Our next question comes from Gokul Hariharan from JPMorgan.

Speaker 7

Wallace, the first question is you seem to be sounding a lot more optimistic about the automotive engagements compared to maybe two quarters back. Could you talk a little bit about what is the incremental margin profile when it comes to automotive, both for gross margins as well as operating margins, given a lot of the R&D is fairly similar to what you do for client SSD controllers or client eMMC controllers? So, is there a meaningful operating leverage that we should expect as automotive starts to scale given it kind of just expands the scope of your revenue base on similar R&D?

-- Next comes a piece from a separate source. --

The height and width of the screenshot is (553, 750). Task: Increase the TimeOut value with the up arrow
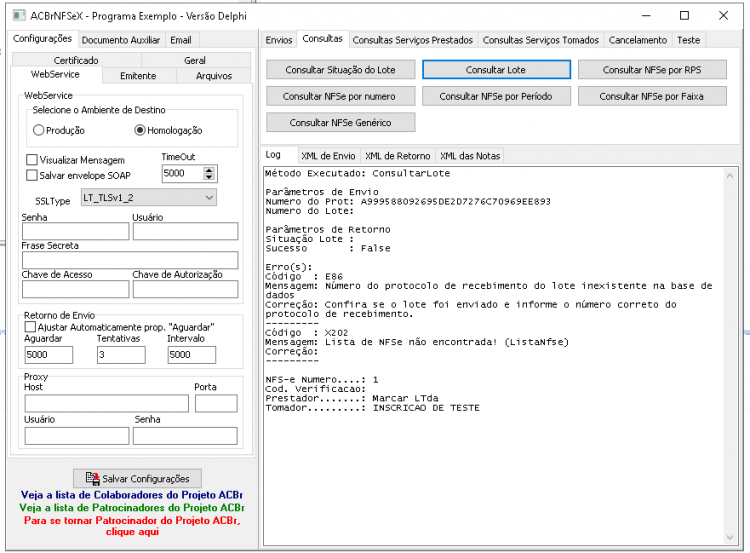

All right. Let me try to address the automotive business. We feel more positive about our automotive business from the second quarter and moving to the second half of 2025 because through our design win pipeline, we also had a significant breakthrough in the China automotive market. As you know very well, China automotive is very competitive in pricing. I think, we found a very special way to position our value proposition to the leading customers like BYD and Xiaomi and several others. That's why we built a tremendous new pipeline and are moving into production from late '25 to 2026. Our major program in Toyota's global model will also start to ramp by late 2025. That's why we have a very, very strong momentum in automotive business. We are confident we will be above 10% of our total revenue from '26 to '27. Now, let me comment about enterprise and regarding the plan and roadmap. Our MonTitan today is 16 channel, the PGI Gen5 controller with performance shaping technology. We also tape out an 8-channel MonTitan, which is called 8388, and the product will be available by the end of this year. The U.S. has a demand for high-capacity enterprise SSD from 128 terabytes, and some even asked for 256 terabytes. But China also started a new momentum, asking for 64 terabytes from late this year to 2026. So our 8-channel lower-cost MonTitan, which perfectly fits the demand and provides decent performance as well as high capacity up to 128 terabytes. We will also develop our PCIe Gen 6 MonTitan family with TSMC 4-nanometer, which will tape out next year, and this will engage with at least 2 NAND makers in this program. So, this is very, very exciting. We're very busy. We built a design pipeline. We believe MonTitan will continue around and drive much bigger momentum beyond '26, '27.

Speaker 7

Got it. Maybe one follow-up, Wallace there. I think you talked about potentially seeing some demand for the cold storage market as well for some of the AI data centers. Is there anything that you need to really change in your portfolio or the controller itself to address this market? Or is it kind of like an adjacency that you can address without too much change in the product?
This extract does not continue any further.